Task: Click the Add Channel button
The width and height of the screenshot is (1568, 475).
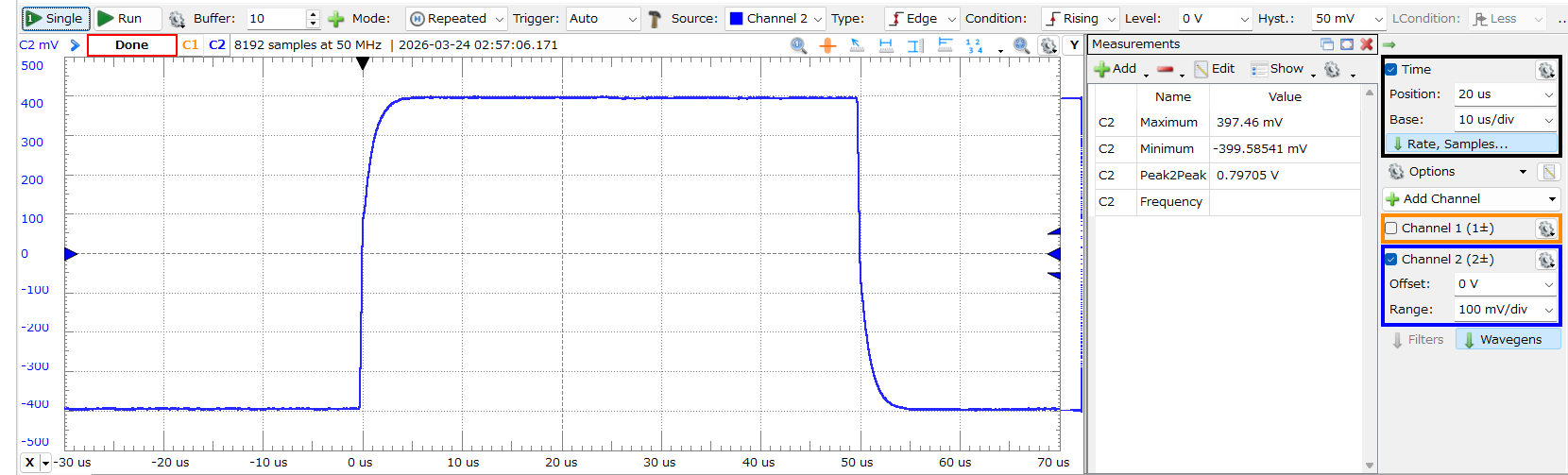Action: click(1471, 198)
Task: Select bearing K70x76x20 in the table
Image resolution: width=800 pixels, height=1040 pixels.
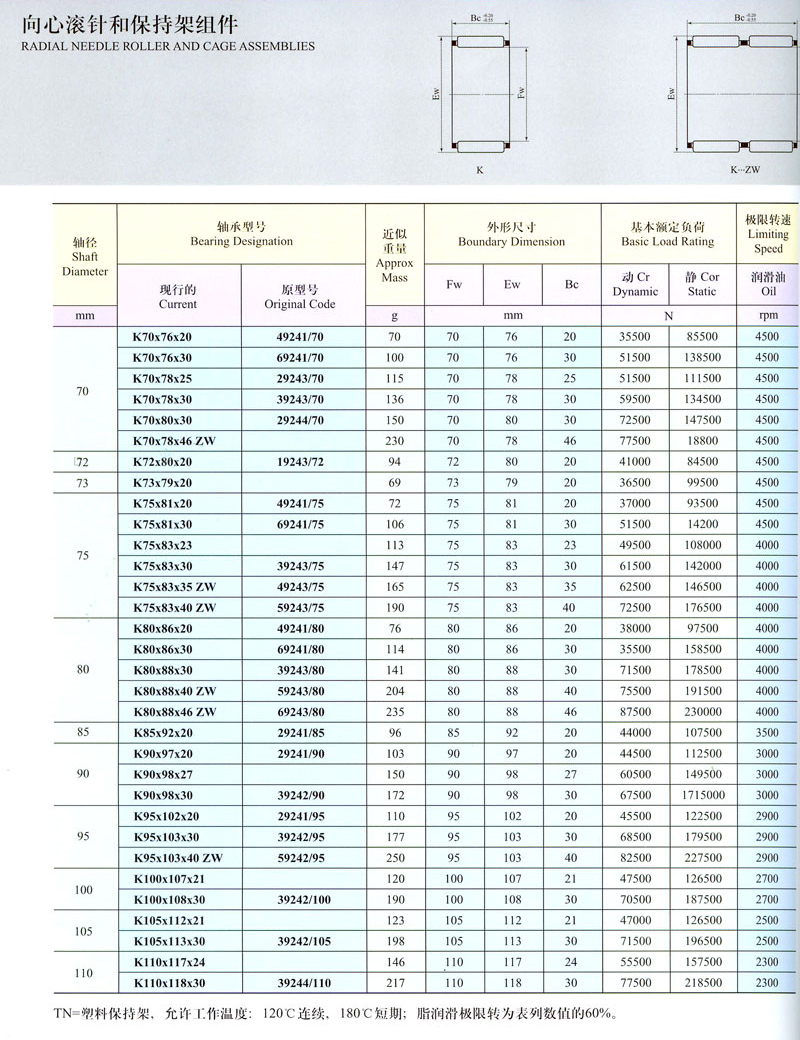Action: point(167,336)
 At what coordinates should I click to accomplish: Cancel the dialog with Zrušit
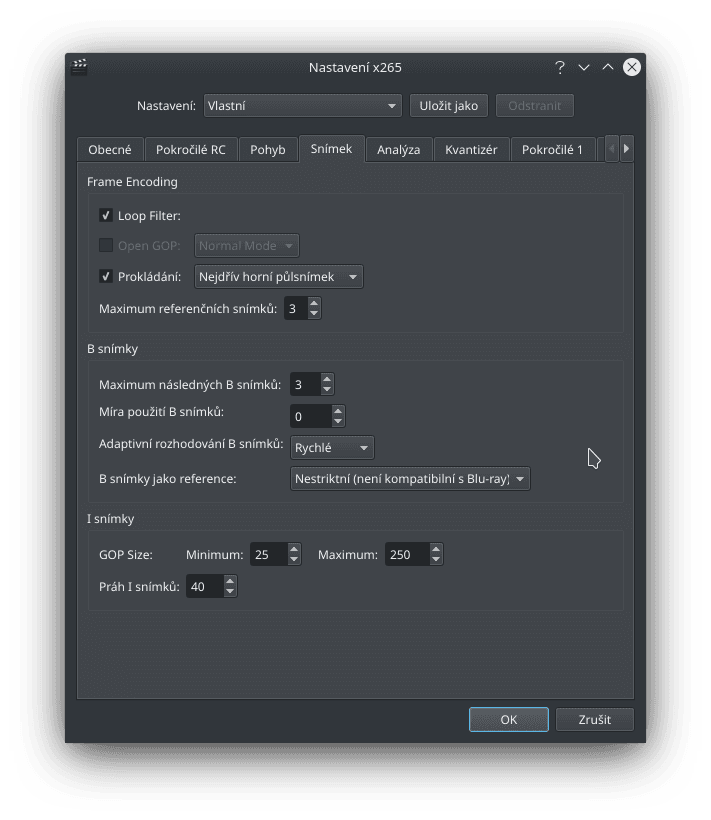(x=594, y=719)
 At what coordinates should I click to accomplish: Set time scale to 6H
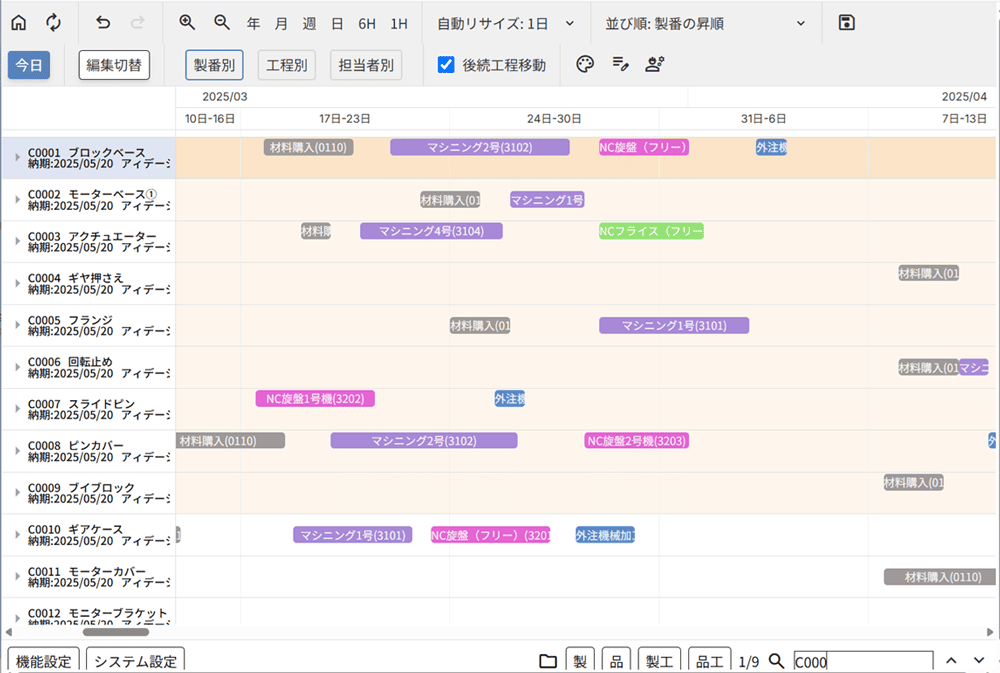[x=367, y=22]
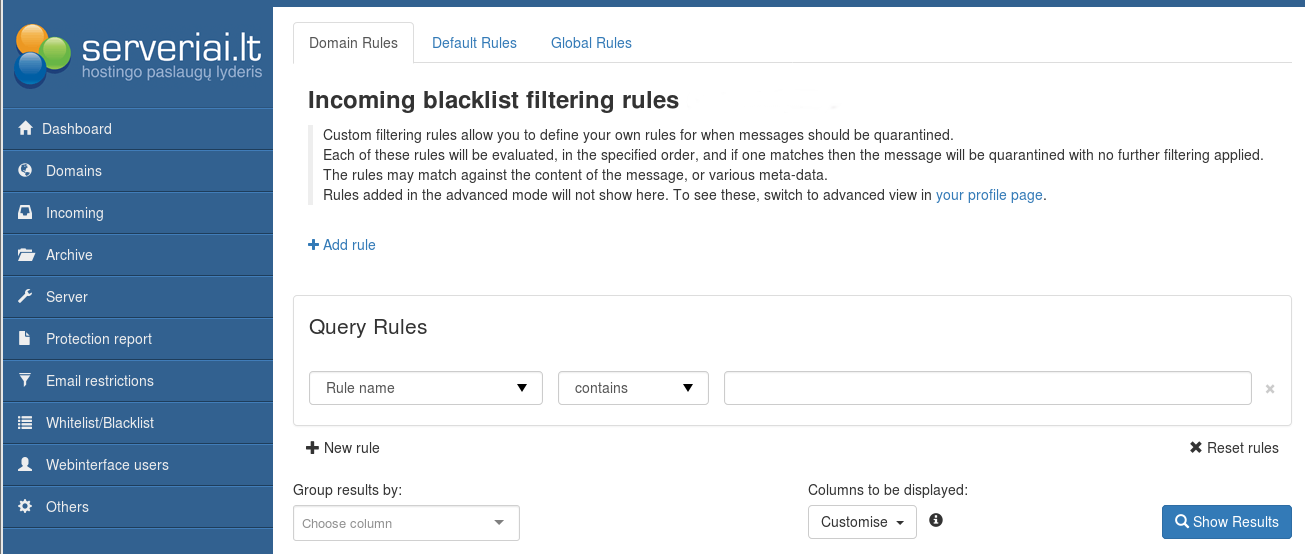This screenshot has width=1305, height=554.
Task: Focus the query rule value text field
Action: tap(987, 388)
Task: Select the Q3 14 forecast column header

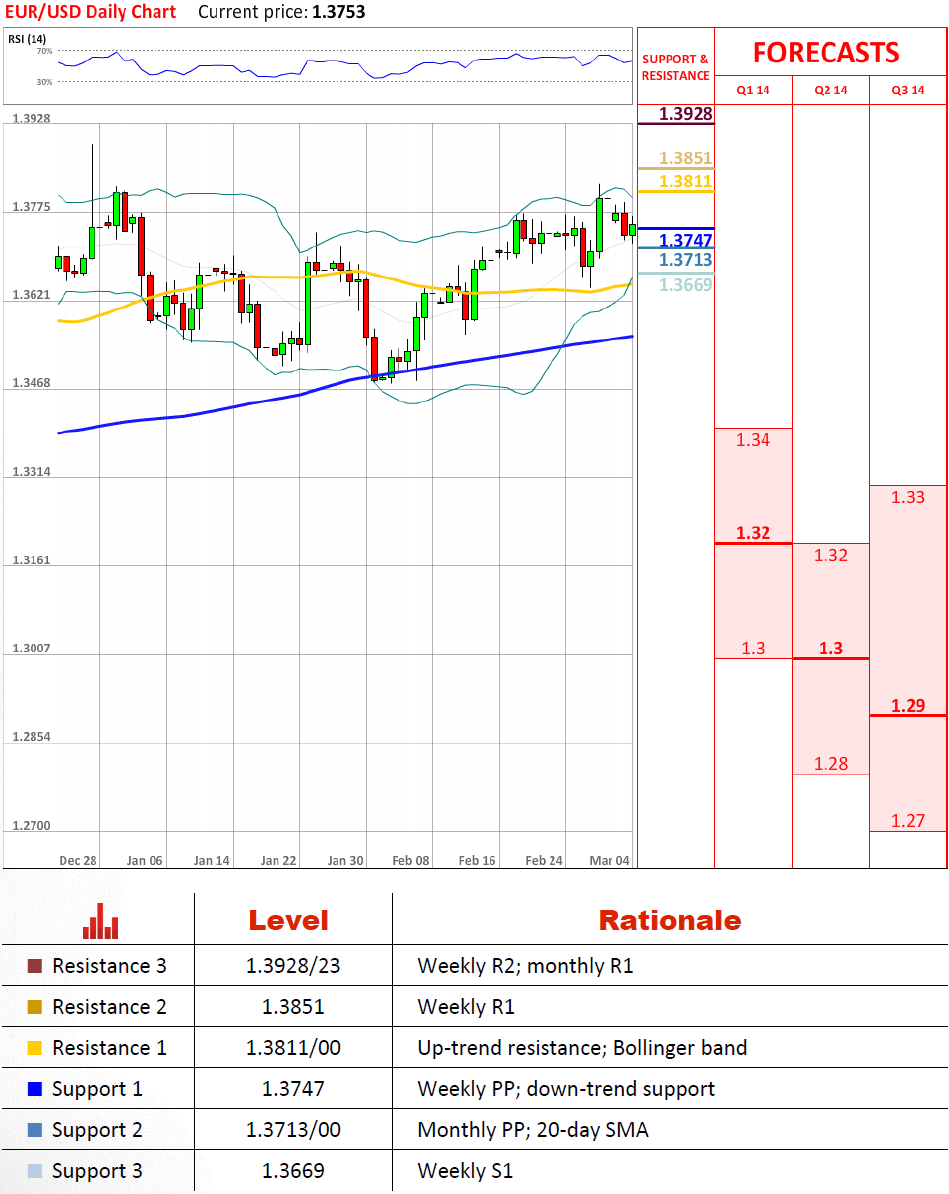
::::::::::
» **The task**
A copy of each line in the data above that holds the string "Select" is needed.

» **Solution**
Task: Select bearing K70x76x20 in the table
Task: Select the Q3 14 forecast column header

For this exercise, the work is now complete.